Tchad : le gouvernement tchadien s’excuse auprès des magistrats
Le gouvernement du Tchad a officiellement présenté ses excuses aux magistrats du pays, marquant une étape clé dans le renforcement du dialogue institutionnel. Cette démarche intervient à la suite d’une assemblée générale des deux principaux syndicats de magistrats, le SMT et le SYAMAT.
Une assemblée générale des syndicats de magistrats à N’Djamena
Les deux syndicats nationaux des magistrats, le Syndicat des Magistrats Tchadiens (SMT) et le Syndicat des Agents du Ministère de l’Administration Territoriale (SYAMAT), ont tenu une assemblée générale extraordinaire le 26 mai au Palais de Justice de N’Djamena. Lors de cette réunion, ils ont été désignés pour porter les revendications collectives des professionnels de la justice sur une période de dix jours.

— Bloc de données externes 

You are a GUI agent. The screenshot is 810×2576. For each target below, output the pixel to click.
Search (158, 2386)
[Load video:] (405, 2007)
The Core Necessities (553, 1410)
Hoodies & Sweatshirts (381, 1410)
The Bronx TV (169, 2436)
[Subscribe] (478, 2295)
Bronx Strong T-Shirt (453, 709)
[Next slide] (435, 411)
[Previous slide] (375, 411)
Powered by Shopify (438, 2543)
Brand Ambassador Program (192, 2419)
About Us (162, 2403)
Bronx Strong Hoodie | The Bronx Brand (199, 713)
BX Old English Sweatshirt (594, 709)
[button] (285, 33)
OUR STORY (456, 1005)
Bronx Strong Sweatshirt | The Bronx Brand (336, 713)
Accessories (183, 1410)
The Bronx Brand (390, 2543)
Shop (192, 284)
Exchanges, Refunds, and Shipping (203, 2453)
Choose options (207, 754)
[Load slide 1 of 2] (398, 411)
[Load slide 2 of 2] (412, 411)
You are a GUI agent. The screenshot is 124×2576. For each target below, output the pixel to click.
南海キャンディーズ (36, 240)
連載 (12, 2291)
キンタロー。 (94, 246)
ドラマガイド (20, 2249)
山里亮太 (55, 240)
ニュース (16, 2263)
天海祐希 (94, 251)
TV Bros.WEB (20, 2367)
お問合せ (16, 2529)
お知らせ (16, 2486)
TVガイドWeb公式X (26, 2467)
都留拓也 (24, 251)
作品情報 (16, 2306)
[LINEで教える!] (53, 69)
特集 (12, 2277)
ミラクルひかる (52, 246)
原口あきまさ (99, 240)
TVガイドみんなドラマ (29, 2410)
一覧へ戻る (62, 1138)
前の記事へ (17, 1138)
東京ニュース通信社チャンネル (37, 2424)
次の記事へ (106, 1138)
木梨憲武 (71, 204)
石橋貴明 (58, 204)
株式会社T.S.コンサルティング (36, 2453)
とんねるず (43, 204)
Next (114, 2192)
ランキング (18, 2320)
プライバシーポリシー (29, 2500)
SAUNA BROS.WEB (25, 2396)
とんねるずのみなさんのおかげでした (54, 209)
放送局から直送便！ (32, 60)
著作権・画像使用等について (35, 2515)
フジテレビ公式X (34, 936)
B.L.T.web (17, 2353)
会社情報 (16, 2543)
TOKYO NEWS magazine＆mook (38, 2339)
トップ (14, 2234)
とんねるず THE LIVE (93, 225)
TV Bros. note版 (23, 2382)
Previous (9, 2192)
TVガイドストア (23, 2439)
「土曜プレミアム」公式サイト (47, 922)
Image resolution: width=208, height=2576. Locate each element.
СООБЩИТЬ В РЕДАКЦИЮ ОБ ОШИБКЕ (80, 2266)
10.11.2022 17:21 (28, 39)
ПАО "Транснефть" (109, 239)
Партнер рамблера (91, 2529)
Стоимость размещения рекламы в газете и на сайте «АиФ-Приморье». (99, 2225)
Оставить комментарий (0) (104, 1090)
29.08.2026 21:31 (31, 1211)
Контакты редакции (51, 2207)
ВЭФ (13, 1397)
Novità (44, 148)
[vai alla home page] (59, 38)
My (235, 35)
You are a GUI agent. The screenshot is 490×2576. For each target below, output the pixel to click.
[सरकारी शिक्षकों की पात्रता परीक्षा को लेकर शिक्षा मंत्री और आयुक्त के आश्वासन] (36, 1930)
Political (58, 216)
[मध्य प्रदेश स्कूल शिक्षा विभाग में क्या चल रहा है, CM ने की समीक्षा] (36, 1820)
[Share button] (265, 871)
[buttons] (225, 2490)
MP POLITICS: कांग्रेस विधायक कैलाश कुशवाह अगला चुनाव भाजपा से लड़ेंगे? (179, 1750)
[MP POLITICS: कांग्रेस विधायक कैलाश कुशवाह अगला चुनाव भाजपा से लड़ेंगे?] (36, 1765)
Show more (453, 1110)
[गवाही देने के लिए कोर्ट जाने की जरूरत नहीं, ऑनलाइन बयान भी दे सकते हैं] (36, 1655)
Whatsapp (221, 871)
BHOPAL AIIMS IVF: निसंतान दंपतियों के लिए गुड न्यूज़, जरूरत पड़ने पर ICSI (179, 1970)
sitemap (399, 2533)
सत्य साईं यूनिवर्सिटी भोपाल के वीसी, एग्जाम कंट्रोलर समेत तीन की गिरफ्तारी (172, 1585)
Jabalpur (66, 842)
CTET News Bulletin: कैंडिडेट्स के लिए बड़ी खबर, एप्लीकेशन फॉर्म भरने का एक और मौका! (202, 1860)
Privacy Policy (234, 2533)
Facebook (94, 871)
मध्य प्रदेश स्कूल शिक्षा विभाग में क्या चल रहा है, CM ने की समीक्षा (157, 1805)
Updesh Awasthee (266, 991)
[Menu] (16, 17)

Rencontres institutionnelles pour désamorcer les tensions
Dès le lendemain de l’assemblée, le Premier ministre tchadien a reçu les représentants des syndicats. Cette rencontre s’est déroulée en présence de la ministre de la Justice et des Droits Humains ainsi que du Premier président de la Cour Suprême. Le chef du gouvernement a exprimé, au nom de l’État, des regrets profonds aux magistrats et a insisté sur l’importance de la cohésion entre les différentes institutions publiques.
Le 27 mai, les syndicats ont été reçus individuellement puis conjointement par la ministre de la Justice, puis avec le ministre de la Sécurité Publique et de l’Immigration. Ces échanges, toujours sous l’égide du Premier président de la Cour Suprême, avaient pour objectif de trouver des solutions constructives dans un climat de confiance mutuelle.
Le ministre de la Sécurité Publique a également formulé des excuses officielles aux magistrats. Les syndicats ont accueilli favorablement ces gestes et salué les démarches engagées pour rétablir un dialogue constructif et pérenne entre l’État et la magistrature.